In this lesson we will:
- Learn more about how tables are managed in a ClickHouse database.
Tables are of course the central concept of any relational database. They are where our data is typically stored and the key abstraction for manipulating or querying your datasets.
In ClickHouse, they can be created using the CREATE table command with a series of typed column names:
CREATE OR REPLACE TABLE people ( id UInt64, name String, updated_at DateTime DEFAULT now() ) ENGINE = MergeTree ORDER BY id;
It is possible to specify one of our rows as a primary key. This is often a unique identifier such as an order or customer id.
In most database, the primary key is implicitly unique and the database will enforce this with a constraint.
This is not the case in ClickHouse. Primary Keys are not unique, and multiple rows can have the same primary key.
Instead, the main function of a primary key is for sorting data physically on disk.
If a primary key is not specified, then the primary key is implcityly the columns in the order by clause because they are logically the same. This is demonstrated in the query above where we did not set a primary key, so instead the ORDER BY clause was used.
Another difference with ClickHouse in comparison with other databases is that you need to specify the table engine which will be used to actually manage the data. Table engines are described in more detail in our course.
It is possible to specify constraints on a ClickHouse table which limit the data which can be entered into the database. For instance, maybe for a given field, all entries must be a positive number, or all entries must come from a specific set of values.
The downside of constraints is that they will slow down your inserts. However, it may be worth this penalty as they can enforce cleaner data and you can assume guarantees about your data after the fact which could make your queries easier to write and more efficient.

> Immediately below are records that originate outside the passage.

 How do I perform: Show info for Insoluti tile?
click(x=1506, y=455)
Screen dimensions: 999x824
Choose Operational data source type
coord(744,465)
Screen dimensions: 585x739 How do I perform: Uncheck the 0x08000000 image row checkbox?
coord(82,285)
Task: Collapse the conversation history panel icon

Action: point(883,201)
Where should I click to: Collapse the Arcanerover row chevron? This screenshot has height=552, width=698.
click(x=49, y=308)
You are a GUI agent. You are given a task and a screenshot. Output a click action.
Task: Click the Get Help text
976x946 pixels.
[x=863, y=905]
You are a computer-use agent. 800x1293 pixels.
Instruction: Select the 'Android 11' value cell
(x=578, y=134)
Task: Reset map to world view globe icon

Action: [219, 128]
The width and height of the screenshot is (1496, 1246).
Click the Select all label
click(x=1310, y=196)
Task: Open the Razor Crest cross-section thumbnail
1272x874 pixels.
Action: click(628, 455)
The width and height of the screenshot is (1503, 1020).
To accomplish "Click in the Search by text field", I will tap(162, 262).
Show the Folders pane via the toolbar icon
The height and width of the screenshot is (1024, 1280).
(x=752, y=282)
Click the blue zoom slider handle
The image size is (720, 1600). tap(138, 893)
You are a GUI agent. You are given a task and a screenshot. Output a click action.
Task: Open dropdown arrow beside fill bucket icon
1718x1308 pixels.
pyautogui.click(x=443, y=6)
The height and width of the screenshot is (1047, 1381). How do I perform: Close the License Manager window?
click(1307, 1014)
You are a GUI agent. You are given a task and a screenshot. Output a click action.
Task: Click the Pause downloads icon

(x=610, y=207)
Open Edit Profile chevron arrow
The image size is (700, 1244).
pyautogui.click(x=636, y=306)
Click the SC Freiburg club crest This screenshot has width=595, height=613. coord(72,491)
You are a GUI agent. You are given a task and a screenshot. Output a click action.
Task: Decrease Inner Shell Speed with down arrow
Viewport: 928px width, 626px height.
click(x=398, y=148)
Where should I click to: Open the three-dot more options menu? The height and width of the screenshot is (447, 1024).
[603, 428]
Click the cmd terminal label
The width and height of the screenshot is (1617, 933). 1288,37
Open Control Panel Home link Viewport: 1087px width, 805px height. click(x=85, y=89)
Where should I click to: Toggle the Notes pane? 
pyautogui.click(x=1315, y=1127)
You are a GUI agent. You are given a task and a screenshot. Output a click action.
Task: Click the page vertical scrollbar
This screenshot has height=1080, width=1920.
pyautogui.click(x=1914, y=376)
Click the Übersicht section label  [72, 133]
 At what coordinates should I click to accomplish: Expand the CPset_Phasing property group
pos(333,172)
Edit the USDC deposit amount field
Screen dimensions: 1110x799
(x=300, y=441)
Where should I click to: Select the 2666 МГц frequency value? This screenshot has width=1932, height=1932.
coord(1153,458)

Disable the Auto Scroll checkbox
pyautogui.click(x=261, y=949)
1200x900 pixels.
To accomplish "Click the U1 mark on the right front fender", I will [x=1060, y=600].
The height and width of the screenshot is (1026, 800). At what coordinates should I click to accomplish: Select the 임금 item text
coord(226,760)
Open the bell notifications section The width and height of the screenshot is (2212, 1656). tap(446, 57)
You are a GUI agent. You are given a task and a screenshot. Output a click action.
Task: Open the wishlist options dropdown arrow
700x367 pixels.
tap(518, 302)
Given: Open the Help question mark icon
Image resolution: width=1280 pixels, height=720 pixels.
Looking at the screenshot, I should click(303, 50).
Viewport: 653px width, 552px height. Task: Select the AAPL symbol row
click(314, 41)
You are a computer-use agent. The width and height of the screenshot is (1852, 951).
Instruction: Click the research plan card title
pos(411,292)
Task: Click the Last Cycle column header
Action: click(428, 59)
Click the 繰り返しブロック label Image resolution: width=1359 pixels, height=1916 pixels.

ClickHouse will work to compress your raw data as efficiently as possible to reduce the storage requirements.
Compression can be set at the server level, and can also be specified at the column level with a CREATE TABLE query.
Compression is not supported by all table engines.
Once a table has been created, the next task is of course to insert data into it.
This can be done with an ad-hoc insert statement. However, OLAP databases work at their most efficient when inserting batches of rows. ClickHouse can comfortable handle inserts containing millions of rows in each batch.